» Page text:
==================================================

A new startup offers something called “The Makeraser”. It’s a handheld tool that can smooth your unattractive visibly-layered 3D prints into beautiful smooth objects. 
 
Current technology for smoothing ABS 3D prints involves suspiciously dangerous acetone vapor chambers or massively expensive commercial smoothing devices. That, or you spend many hours with sandpaper. The Makeraser hopes to change those options. 
 
The Makeraser includes a small quantity of acetone in a reservoir that is applied through a felt tip, much like a marker pen. As the minute amounts of acetone touch your ABS print’s layers, they slightly dissolve and flow into the cracks, leaving a smoother surface. It may be a bit of work to smooth a complex or large object, but it’s likely a lot safer than having a jug of flammable acetone vapor being heated in your workshop. 
 
But wait – the Makeraser does more than just smooth prints. It can also glue them together by applying acetone to two surfaces and pressing them together.

==================================================

» Provided material:
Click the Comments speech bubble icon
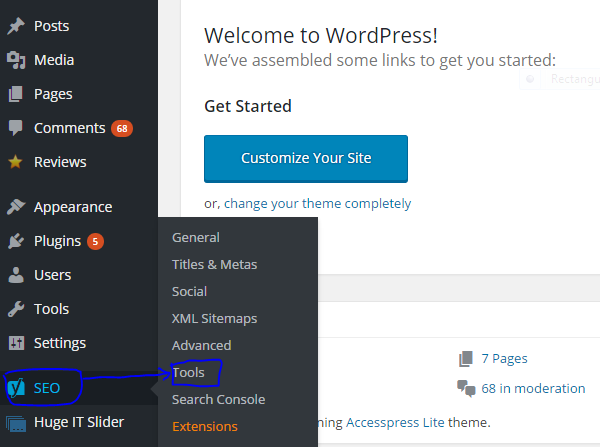The height and width of the screenshot is (447, 600). (x=16, y=128)
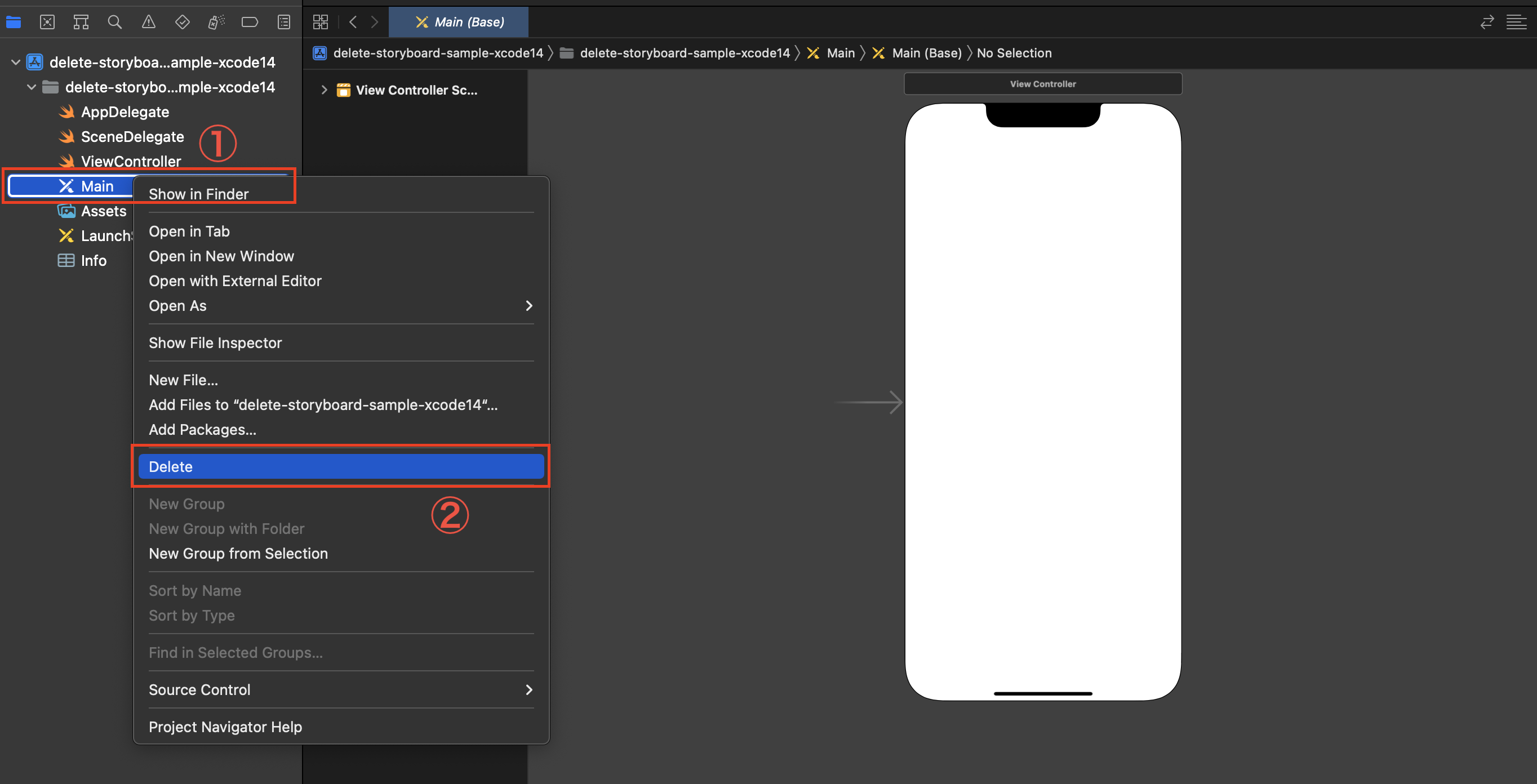Select Show File Inspector menu entry

coord(215,342)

==================================================

» To be done: According to the text about the Makeraser, what else can the tool do besides smoothing prints?

» Answer for the task: It can glue prints together by applying acetone to two surfaces and pressing them together.